Locations of Protoreaster nodosus populations from Singapore and Crandall et al. [10] analysed in this study (numbered black circles). Corresponding specific site names are in the electronic supplementary material, table S1. Sampling locations in Singapore are presented in the inset map. Boundaries of the Coral Triangle are highlighted with a dotted line.

Mitochondrial analyses

Genotyping was performed using the tRNAasn42F and ValvaCOI-770R primers [10] for the mitochondrial cytochrome oxidase subunit-I (COI). PCR conditions were optimized to bypass DNA extraction and conduct PCR directly on the preserved tissue [24]. Tissue samples were placed directly in 25 µl reactions containing 1× reaction buffer, 0.8 mM total dNTPs, 0.4 µM each primer and 0.8 µl of a generic Taq polymerase.

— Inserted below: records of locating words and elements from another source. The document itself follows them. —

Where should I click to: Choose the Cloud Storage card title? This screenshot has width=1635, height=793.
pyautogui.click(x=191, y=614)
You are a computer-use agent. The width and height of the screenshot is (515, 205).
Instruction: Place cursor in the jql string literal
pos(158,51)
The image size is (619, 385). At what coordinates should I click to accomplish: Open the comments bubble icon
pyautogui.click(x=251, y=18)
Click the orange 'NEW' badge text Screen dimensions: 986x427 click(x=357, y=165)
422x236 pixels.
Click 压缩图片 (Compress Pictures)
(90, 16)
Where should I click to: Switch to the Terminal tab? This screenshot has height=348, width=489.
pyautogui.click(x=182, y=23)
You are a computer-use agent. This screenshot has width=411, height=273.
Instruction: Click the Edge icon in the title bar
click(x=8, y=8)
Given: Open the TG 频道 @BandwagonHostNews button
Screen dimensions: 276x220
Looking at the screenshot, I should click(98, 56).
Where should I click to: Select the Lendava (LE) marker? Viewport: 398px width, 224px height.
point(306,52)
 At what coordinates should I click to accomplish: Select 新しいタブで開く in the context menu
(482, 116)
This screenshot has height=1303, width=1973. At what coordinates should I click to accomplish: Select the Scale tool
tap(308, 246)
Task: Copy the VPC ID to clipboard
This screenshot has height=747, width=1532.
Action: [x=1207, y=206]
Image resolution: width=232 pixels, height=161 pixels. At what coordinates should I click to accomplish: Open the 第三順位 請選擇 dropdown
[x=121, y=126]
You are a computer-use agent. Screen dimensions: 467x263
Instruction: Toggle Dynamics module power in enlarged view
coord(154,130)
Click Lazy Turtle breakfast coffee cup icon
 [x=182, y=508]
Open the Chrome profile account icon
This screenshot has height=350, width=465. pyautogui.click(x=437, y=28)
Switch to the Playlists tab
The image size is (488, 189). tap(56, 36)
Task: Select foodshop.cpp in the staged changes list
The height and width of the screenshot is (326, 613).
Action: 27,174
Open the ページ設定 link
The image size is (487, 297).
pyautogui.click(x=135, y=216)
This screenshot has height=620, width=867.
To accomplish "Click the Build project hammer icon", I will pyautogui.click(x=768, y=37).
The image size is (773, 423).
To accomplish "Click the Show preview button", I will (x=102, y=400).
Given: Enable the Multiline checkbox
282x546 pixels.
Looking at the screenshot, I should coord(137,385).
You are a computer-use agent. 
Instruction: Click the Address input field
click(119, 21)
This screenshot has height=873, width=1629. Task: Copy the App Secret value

Cycling parameters were a step-up protocol of 95°C (3 min), 10 cycles of 94°C (30 s), 58°C (30 s) and 72°C (60 s), followed by 20 cycles of 94°C (30 s), 60°C (30 s) and 72°C (60 s), and a final extension of 72°C (5 min). PCR products were purified using SureClean™ (Bioline) following manufacturer's instructions, and sequenced using BigDye™ v. 3.1 (Applied Biosystems Inc.) on an ABI Avant 3130xl Genetic Analyzer. Sequence chromatograms were checked for quality, assembled and translated to check for stop codons in Sequencher™ v. 4.5 (Gene Codes Corporation). COI sequence data were also obtained for P. nodosus populations from the Coral Triangle [10] (figure 1). All sequences were aligned and trimmed to 710 bp using MEGA v. 6 [25]. After removing samples with significant portions of missing terminal sequences and small populations with less than 10 individuals, a total of 363 individuals were analysed (electronic supplementary material, table S1). Haplotype and nucleotide diversities were calculated using DnaSP [26]. Other population genetic parameters were computed using Arlequin v. 3.5 [27]: (i) pairwise population differentiation statistics (ΦST values) were calculated with 10 000 pairwise permutations for which the p-values were subject to the Benjamini–Hochberg procedure to correct for multiple comparisons [28], (ii) a mismatch distribution analysis was conducted under the model of sudden demographic expansion using 10 000 bootstrap replicates, (iii) tests for neutrality were evaluated with Tajima's D [29,30] and Fu's FS [31], and (iv) a minimum spanning network was computed for all 363 individuals with 10 000 permutations. The network was visualized in HapStar [32]. To account for possible bias in genetic diversity estimates (number of haplotypes and haplotype diversity) due to sample size variations, each population was rarefied 30 times to match one of the smallest sample sizes of 15 for Numfor [33]. Four sampling sites that had fewer than 10 individuals were excluded.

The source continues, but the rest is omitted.